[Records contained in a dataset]
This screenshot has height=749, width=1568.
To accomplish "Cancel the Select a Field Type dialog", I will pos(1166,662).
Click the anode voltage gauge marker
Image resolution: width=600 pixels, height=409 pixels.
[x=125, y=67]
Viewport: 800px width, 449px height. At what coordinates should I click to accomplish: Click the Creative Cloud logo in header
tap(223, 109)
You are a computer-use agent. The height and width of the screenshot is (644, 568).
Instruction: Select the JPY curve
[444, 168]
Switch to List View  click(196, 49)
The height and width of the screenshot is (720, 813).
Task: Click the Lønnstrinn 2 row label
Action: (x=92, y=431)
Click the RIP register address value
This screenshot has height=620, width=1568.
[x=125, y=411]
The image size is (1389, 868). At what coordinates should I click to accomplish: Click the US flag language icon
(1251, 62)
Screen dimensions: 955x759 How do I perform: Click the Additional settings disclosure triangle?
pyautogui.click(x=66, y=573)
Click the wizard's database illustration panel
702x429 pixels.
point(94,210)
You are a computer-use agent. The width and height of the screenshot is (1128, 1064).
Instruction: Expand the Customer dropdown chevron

» WHAT TO DO:
Look through the records and copy down every line that holds "computer".

» SOLVED PROBLEM:
You are a computer-use agent. The height and width of the screenshot is (644, 568).
You are a computer-use agent. The width and height of the screenshot is (1128, 1064).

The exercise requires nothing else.